§ **Tus instrucciones**
Responde según el texto fuente:
(a) ¿Qué efecto se menciona como motivo de miedo?
(b) ¿Cuántos nuevos héroes nacionales se incluirían con las reformas parciales a la Constitución?
(c) ¿A qué partido pertenece Mauricio Díaz?

§ **Texto fuente**
━━━━━━━━━━━━━━━━━━━━

El líder sandinista estaría buscando las herramientas para una reforma constitucional que le permita eludir los comicios en los que perdería el poder, según sostiene analistas políticos y dirigentes opositores. El miedo al "efecto Bolivia".
Bajo un disfraz inocente, el régimen de Daniel Ortega estaría a punto de emprender en Nicaragua una maniobra “peligrosísima” a criterio de los opositores. Este jueves, la junta directiva de la Asamblea Nacional activó un proceso de reformas parciales a la Constitución de la República para incluir cuatro nuevos héroes nacionales. Ese, consideran los opositores, es el pretexto; la intención de fondo es sortear en el 2021 unas elecciones que sabe que va a perder.
“Cuando se trata te reformas constitucionales, un agujerito se puede convertir en un gran portón para hacer cualquier cosa. Y como Ortega tiene el control del parlamento y los partido aliados, el puede hacer lo que quiera”, dice Mauricio Díaz, miembro del partido opositor Ciudadanos por la Libertad (CxL).

━━━━━━━━━━━━━━━━━━━━

§ **Entradas proporcionadas**
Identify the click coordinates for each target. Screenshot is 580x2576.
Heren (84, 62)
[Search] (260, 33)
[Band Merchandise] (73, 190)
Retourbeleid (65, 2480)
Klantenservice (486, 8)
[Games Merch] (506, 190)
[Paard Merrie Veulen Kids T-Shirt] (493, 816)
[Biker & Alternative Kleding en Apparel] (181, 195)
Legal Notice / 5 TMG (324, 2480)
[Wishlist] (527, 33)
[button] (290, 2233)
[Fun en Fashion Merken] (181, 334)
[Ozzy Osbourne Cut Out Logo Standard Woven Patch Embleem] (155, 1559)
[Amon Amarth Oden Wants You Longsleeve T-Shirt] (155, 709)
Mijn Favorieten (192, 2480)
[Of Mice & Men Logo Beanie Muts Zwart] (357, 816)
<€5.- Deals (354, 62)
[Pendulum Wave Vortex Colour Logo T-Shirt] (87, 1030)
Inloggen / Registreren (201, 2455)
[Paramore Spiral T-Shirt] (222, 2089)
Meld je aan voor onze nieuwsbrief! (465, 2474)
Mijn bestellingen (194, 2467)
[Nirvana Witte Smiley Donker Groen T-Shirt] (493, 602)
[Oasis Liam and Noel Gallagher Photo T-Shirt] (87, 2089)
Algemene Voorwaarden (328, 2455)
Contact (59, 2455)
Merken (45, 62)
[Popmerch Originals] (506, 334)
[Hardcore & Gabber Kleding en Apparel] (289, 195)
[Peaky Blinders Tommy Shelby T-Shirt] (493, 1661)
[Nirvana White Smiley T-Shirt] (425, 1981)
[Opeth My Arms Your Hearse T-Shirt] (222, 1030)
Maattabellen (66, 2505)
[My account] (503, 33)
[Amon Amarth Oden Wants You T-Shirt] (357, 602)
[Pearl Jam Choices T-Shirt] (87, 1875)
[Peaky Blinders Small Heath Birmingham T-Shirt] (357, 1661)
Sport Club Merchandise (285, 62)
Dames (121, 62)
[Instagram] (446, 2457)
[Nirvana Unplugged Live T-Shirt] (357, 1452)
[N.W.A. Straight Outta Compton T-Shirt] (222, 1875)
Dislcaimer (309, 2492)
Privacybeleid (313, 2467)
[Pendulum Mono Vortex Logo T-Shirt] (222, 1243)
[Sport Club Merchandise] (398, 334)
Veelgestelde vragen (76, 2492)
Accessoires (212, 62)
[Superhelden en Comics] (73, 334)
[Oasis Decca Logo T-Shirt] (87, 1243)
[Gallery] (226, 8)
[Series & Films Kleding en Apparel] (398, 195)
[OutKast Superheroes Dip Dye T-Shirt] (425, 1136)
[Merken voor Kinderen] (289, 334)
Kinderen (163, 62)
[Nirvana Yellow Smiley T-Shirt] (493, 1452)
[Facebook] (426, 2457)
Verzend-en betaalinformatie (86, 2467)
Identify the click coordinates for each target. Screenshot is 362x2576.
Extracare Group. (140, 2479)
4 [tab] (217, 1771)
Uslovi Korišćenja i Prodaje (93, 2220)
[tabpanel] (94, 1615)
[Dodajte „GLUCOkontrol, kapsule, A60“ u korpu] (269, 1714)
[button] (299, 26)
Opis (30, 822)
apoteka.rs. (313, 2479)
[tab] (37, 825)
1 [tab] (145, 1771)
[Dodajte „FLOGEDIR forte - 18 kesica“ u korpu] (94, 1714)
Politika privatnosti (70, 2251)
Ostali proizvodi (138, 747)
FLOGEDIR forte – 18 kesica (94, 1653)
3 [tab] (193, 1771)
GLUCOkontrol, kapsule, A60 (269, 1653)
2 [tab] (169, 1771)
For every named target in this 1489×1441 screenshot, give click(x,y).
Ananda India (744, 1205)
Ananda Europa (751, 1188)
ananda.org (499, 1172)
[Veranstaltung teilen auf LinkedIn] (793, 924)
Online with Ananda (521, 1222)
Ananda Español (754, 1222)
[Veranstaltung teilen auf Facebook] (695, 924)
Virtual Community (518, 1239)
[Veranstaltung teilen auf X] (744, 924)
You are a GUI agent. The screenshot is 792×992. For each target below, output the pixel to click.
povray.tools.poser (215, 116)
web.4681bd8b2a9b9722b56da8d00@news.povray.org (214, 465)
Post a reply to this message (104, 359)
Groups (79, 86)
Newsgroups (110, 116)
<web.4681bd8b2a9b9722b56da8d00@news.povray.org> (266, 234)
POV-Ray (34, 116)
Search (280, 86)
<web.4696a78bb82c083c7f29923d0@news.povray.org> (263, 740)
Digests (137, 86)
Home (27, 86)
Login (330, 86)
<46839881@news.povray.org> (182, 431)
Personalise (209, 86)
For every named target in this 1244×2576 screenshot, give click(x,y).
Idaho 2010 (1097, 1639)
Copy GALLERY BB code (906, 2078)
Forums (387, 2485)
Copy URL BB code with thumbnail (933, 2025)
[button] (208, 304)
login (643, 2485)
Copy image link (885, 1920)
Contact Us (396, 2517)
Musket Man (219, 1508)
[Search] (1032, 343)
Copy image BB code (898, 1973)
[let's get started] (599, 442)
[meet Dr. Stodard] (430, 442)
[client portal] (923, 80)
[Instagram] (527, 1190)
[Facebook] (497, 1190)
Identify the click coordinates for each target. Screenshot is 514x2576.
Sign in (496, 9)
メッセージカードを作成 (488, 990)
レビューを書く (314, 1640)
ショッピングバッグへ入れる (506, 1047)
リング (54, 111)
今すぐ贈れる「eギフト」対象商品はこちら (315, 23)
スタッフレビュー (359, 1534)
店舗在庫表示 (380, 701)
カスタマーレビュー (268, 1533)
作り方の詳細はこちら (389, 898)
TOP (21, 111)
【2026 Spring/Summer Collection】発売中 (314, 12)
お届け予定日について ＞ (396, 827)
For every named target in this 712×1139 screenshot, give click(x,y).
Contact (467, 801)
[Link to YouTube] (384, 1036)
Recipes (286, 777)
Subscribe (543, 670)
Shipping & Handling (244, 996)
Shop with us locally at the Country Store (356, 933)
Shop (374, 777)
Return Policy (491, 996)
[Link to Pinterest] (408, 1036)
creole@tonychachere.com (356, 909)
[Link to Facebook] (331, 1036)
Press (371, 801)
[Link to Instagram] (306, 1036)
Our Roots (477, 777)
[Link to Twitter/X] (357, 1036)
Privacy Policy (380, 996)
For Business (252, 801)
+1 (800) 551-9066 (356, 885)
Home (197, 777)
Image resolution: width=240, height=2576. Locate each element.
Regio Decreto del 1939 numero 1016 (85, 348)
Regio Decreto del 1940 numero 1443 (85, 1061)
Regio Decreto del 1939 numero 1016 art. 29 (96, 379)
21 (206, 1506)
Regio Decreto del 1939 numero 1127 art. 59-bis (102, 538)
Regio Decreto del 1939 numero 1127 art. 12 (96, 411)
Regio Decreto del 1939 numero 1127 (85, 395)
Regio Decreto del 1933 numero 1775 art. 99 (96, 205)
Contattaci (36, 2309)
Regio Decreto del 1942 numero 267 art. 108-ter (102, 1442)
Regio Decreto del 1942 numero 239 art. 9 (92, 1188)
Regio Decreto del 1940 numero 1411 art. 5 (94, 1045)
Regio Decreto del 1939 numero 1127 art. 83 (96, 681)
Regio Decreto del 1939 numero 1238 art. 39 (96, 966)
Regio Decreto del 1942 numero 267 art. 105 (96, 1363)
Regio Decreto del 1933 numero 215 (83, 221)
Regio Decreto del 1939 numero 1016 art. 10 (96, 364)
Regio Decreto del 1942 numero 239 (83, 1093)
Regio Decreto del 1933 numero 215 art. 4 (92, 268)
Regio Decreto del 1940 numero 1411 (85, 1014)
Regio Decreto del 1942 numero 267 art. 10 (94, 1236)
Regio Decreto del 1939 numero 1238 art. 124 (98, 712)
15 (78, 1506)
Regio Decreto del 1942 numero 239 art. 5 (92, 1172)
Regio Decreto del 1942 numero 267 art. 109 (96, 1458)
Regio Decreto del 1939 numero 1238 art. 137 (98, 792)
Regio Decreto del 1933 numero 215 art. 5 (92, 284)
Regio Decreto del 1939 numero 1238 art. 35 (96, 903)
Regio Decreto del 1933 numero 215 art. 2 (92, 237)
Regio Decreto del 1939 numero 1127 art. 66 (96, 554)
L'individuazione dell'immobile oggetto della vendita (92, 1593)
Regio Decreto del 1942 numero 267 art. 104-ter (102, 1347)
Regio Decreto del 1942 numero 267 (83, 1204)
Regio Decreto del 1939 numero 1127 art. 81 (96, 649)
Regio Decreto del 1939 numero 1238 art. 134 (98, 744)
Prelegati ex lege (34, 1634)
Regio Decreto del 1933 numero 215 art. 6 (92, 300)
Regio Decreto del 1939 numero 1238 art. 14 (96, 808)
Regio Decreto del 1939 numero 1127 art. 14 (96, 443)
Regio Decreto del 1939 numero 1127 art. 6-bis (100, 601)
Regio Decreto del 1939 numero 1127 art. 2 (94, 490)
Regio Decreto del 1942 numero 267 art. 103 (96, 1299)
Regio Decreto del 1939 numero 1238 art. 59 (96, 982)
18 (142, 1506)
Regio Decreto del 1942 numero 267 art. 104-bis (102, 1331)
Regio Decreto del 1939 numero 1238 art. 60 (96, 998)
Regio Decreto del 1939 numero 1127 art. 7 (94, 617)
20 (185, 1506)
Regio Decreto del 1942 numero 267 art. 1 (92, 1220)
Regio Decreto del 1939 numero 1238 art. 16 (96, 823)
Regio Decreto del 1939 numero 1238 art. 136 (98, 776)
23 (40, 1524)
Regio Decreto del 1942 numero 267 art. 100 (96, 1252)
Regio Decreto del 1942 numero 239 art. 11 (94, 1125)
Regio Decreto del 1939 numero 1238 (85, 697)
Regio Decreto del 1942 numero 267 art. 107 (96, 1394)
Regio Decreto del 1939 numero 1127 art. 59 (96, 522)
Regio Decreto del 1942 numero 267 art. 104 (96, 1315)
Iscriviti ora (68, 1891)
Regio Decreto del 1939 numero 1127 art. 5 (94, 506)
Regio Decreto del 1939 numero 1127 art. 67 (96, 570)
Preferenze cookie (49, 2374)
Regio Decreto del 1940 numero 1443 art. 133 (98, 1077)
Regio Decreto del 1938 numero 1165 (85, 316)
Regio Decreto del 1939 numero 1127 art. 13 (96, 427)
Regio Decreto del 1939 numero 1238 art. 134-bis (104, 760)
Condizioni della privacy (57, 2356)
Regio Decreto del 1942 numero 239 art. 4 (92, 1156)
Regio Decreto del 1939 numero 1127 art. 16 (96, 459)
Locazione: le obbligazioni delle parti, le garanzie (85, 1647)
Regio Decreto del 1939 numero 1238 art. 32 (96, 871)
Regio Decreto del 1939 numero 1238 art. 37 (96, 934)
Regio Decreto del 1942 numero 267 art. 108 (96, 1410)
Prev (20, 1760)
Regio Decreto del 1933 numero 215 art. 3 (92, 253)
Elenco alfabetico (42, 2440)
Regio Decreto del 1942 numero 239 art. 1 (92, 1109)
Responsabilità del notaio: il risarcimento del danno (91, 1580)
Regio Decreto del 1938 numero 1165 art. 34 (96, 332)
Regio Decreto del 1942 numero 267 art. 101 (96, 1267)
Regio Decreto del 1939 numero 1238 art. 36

━━━━━━━━━━━━━━━━━━━━

§ **Respuesta**
(a) El "efecto Bolivia".
(b) Cuatro.
(c) A Ciudadanos por la Libertad (CxL).